A company, however, can abuse the regulatory system. Suppose a person bought at $5 per share, and, much later, the value skyrocketed to $100 per share. If the law or shareholder’s agreement sets the redemption price at the purchase price, then the company would stand to make $95 per share if a shareholder is found unsuitable to hold a license.
This strategy works if the shareholder cannot sell in a public market. With tradeable stock, the company may try to convince regulators to prohibit the sale of the stock and force redemption under the terms of the shareholder’s agreement or the law at less than fair market value.
A second and equally problematic scenario is where management or shareholders want to eliminate rival shareholders by enticing regulators to invoke discretionary licensing. For example, a management group with the support of 45 percent of the existing shareholders can get to 51 percent by eliminating a 9 percent unlicensed shareholder through licensing.
Another method used by competitors is to provide negative information to encourage regulators to instigate an investigation. A competitor can then use the fact of a pending investigation to disparage the competitor in the marketplace.
Why should regulators be concerned about offensive misuse of the regulatory process? First is the waste of agency resources if the allegations are false or unsupported. Second, investors will have less interest in investing in the gaming industry or new companies in entering the business if they believe others can readily abuse the regulatory system with significant impacts, including damage to reputation and cost. The accused has a disproportionate expense and time commitment to disprove false or misleading allegations, and costs compound if the claims spread to regulators in many jurisdictions. Third, where the attacks are personal, they cause emotional distress and life disruption.
Indeed, gaming regulators want and expect that when licensees encounter unsuitable acts or individuals, they should report them. So, balance is essential. Regulators should ask:
Does the accuser have an ulterior motive? Is the accuser intentionally providing false or misleading information or doing so with disregard for the truth? Is the timing of the accusations a matter of concern?

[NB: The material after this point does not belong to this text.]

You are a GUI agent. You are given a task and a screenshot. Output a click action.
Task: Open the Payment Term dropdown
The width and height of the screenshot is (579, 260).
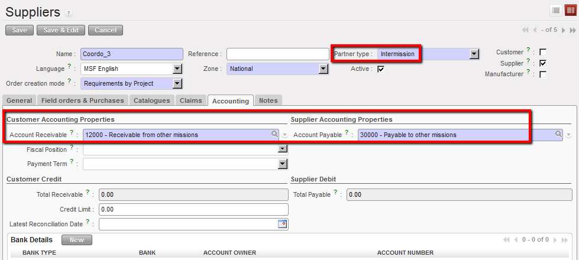pyautogui.click(x=282, y=164)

If the information is accurate, reasonably supported by facts, and material to the shareholder’s suitability, companies should be free to report it even if ulterior motives are evident. The regulators should be skeptical in the presence of ulterior motives.
When encountered with surreptitiously provided disinformation, regulators most often only reject the allegations. Ulterior motives combined with false, misleading or immaterial information require a stronger response.
First, the licensed company is attempting to abuse the system and is wasting agency resources. Almost every justice system recognizes that filing false information with police is a crime. Likewise, similar consequences should befall an offending licensee.
Second, a regulator’s failure to take a more proactive response can harm its jurisdiction. An offender will likely attempt to spread false or misleading allegations to all regulators that have the power to harm their shareholder or rival. If it finds a single authority that through incompetence or corruption pursues the claims, the consequences are universal because a shareholder cannot divest in one place and not all others.
Instead, regulators should take affirmative action to maintain the integrity of the regulatory process by initiating disciplinary action if a licensed person or entity (1) knowingly files false or misleading information or does so in reckless disregard of its truth, (2) selectively targets specific shareholders where the allegations are common among many shareholders or are immaterial to suitability, or (3) knows or should have known of the allegations significantly before it reported them to the regulators.